7 Temmuz'daki düzenleyici belgelerine göre, BlackRock diğer geliştiricilerle birlikte ETHA ürününe staking özelliği eklemeyi teşvik ediyor, bu da perakende yatırımcıların tek bir ürün aracılığıyla hem fiyat getirisi hem de staking getirisi elde etme ümidi taşıdığı anlamına geliyor. Bu fon, bir yılı aşkın bir süre içinde 16 milyar dolarlık bir büyüklüğe ulaştı.
Ethereum ekosistemi aktif olmasına rağmen, günlük finansal senaryolara: ödeme, alışveriş veya tasarruf gibi henüz sızmamıştır, Wall Street'teki birçok tokenizasyon projesi hala test aşamasındadır. Ancak Tom Lee, değişimin gerçekleşmekte olduğunu düşünüyor: Yapay zeka şirketleri, ödeme işletmeleri ve büyük finansal kurumlar, Ethereum üzerinde uygulamalar inşa etme konusunda öncülük ediyor.
"Ethereum'un önümüzdeki 10 ila 15 yılın en önemli makro ticaret rüzgarına doğru itildiğini gösteren çoklu eğilimler görüyorum." dedi.
Bugün, Ethereum destekçileri bankacılık araştırma departmanlarından politikaya kadar uzanıyor: Trump kampanyasıyla bağlantılı merkeziyetsiz finans şirketi World Liberty Financial, bu yıl milyonlarca dolar değerinde Ethereum aldığını açıkladı; Amerikan Bitcoin Corp.'un (Trump ailesiyle bağlantılı bir Bitcoin madencilik şirketi) kurucu ortağı Eric Trump, Ethereum'un yükselişini kamuoyuna duyurdu; Standard Chartered, yıl sonu hedef fiyatını 4000 dolardan 7500 dolara yükseltti; Ark Invest de uzun vadeli beklentilerini artırdı.
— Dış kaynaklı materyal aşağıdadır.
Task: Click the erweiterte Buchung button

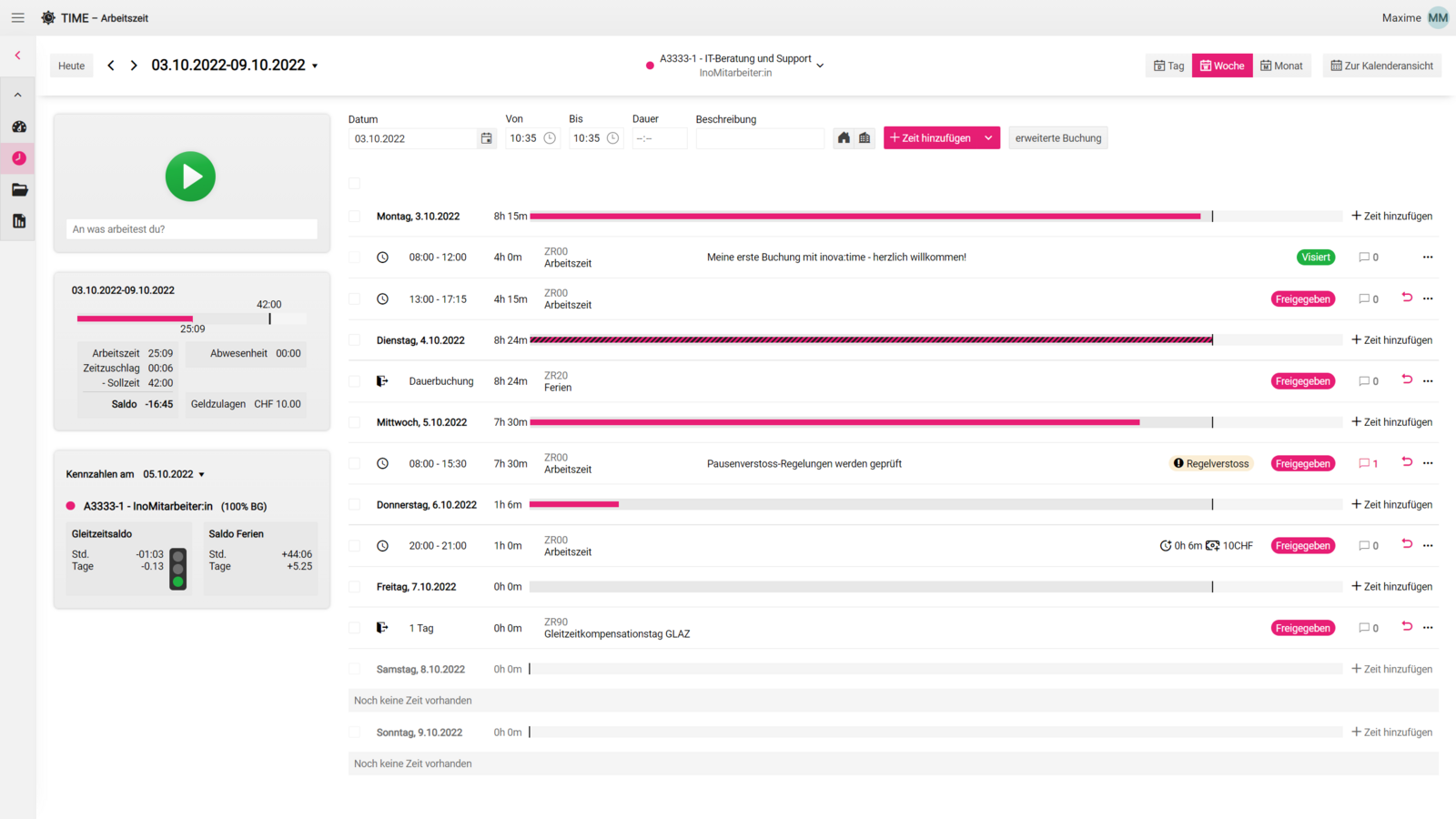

Fiyat artışı gerçekten mevcut, işletmelerin pozisyonları kesinlikle tartışmasız ve inanç da yeterince sağlam. Ancak Ethereum'un gerçek sınavı, devam edip edemeyeceği değil, ayakta kalıp kalamayacağıdır - işletmelerin bir sonraki büyük düşüşü atlatıp atlatamayacağı ve tokenlerin spekülatif araç tanımını aşabilip aşamayacağı.
"Finans kurumları Ethereum'u doğal bir seçim olarak görüyor," diyor Ethereum Vakfı İcra Direktörü Tomasz Stańczak, "Hangi ürünleri inşa etmeleri gerektiğini, hangi aşamaları optimize edebileceklerini ve nerede verimlilik sıçraması sağlayabileceklerini biliyorlar."